Regarding perceptual responses, our findings showed a greater RPE and pain in the HIIT session versus the MIIT session. In agreement with the findings of Wiewlhove et al. [37], pain scores were higher after all-out sprint IT than after long submaximal interval exercises. It has been previously reported that strenuous exercise inducing an elevation in muscle damage markers is associated with increased perceived pain and soreness after exercise cessation [49]. HIIT was perceived as “very difficult” and MIIT was perceived as “moderate” by inactive adults with obesity despite lower actual work (i.e. 8 min in HIIT versus 15 min in MIIT). Although Warr-di Piero et al. [48] demonstrated higher RPE during long versus short HIIT, it is worth mentioning that work duration was extended from one protocol to another while the work intensity was constant (100% of maximum aerobic speed), which could increase the RPE by participants.

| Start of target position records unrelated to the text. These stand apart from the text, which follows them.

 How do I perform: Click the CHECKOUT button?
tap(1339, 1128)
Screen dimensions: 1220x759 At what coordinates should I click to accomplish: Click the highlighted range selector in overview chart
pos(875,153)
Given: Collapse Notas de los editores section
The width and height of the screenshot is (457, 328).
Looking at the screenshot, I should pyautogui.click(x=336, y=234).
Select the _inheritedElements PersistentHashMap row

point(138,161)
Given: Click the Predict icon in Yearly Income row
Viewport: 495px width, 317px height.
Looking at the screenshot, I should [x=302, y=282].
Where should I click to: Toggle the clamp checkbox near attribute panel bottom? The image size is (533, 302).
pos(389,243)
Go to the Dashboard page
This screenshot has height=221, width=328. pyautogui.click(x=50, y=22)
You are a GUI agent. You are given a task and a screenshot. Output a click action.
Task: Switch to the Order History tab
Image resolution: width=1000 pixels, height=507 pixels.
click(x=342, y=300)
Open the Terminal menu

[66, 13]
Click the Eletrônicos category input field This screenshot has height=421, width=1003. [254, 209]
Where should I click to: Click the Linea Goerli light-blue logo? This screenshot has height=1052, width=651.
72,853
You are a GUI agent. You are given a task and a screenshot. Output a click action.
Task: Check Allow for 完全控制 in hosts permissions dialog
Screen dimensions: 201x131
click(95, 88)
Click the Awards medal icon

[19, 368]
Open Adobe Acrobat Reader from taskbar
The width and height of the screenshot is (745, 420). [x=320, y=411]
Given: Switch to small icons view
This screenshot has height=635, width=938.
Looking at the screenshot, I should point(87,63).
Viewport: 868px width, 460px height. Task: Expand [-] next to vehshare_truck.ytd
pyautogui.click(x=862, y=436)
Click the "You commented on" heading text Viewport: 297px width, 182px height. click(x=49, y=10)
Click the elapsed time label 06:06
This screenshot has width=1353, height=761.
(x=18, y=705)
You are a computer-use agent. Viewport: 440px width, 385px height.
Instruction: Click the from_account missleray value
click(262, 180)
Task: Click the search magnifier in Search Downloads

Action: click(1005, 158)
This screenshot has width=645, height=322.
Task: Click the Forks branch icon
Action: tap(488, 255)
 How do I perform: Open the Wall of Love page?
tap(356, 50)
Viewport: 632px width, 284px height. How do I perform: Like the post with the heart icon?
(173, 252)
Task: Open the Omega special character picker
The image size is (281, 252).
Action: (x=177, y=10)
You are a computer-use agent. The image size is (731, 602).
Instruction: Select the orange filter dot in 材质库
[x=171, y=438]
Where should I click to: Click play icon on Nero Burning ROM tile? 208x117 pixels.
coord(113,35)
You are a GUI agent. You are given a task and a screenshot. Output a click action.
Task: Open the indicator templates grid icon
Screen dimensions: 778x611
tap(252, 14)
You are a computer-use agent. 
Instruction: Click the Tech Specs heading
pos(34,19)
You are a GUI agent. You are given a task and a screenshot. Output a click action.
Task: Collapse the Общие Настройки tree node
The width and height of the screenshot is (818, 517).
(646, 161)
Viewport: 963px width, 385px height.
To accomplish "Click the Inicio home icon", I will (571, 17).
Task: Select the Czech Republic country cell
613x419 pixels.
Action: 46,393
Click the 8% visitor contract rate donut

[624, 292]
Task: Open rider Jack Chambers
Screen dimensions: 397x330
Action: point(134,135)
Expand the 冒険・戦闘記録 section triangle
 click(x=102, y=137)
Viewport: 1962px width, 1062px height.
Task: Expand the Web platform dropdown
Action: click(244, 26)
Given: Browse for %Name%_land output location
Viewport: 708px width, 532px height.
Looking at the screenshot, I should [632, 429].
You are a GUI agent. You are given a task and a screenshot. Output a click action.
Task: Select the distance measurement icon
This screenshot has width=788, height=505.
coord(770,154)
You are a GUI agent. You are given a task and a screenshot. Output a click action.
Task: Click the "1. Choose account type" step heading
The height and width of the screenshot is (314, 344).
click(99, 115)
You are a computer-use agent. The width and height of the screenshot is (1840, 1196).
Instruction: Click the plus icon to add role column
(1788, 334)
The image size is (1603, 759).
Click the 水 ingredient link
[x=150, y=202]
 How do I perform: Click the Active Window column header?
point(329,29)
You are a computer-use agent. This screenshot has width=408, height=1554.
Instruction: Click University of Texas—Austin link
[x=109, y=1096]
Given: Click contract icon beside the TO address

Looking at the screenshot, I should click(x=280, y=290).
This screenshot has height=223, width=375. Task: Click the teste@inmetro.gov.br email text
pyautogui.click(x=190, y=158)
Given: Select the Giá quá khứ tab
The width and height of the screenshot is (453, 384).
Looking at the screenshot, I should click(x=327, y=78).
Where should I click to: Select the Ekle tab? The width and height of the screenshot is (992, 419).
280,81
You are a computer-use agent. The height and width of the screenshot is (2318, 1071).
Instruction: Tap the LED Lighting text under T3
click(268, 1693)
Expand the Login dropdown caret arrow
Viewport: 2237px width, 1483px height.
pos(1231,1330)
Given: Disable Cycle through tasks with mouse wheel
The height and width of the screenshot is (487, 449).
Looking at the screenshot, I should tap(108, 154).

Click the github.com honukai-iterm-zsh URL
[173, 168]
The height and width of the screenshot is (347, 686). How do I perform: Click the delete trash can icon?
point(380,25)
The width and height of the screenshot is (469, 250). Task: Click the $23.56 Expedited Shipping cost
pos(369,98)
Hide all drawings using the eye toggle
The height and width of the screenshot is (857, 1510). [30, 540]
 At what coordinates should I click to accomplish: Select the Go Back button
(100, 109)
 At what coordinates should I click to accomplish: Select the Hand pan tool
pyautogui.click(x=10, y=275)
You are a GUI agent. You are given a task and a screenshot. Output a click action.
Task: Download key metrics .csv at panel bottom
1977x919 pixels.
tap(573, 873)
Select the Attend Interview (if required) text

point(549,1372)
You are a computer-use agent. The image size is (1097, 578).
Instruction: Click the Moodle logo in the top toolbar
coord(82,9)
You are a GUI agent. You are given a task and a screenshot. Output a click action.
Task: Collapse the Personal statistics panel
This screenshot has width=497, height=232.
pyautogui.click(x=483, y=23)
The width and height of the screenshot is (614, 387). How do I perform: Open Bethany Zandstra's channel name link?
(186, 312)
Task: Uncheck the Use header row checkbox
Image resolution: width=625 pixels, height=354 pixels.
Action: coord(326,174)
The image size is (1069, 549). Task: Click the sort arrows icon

Our findings are in line with those of Wood et al. [50] reporting higher RPE in sprint IT versus HIIT, which may be due to a greater contribution of the higher intensity of IT in determining perceptual responses.
Nevertheless, the current study has some limitations. First, the measurements of biochemical markers were done only before and immediately after exercise. Second, the number of participants was relatively small. Third, we did not control for the effect of menstrual cycle phases on inflammatory responses, yet all sessions were not carried out during menses. Indeed, discrepancies between findings have been reported in previous studies conducted on eumenorrheic women, demonstrating no effect of menstrual cycle on CRP and TNF-α [51], while another study showed that levels of CRP vary across the menstrual cycle and reach the highest levels during menses [52]. Further studies are needed to increase the follow-up time after exercise and to study the chronic effect of MIIT and HIIT in inactive adults living with obesity.
CONCLUSIONS
The present study demonstrates that one IT session induced an increase in biochemical and perceptual responses and these alterations depend on IT intensity, with a larger, acute increase after HIIT. The MIIT session induced fewer immune system perturbations and less muscle fatigue and was perceived as more tolerable compared to HIIT. Therefore, in sedentary people with obesity, MIIT could be used as a first step to favour body adaptations to a further HIIT programme.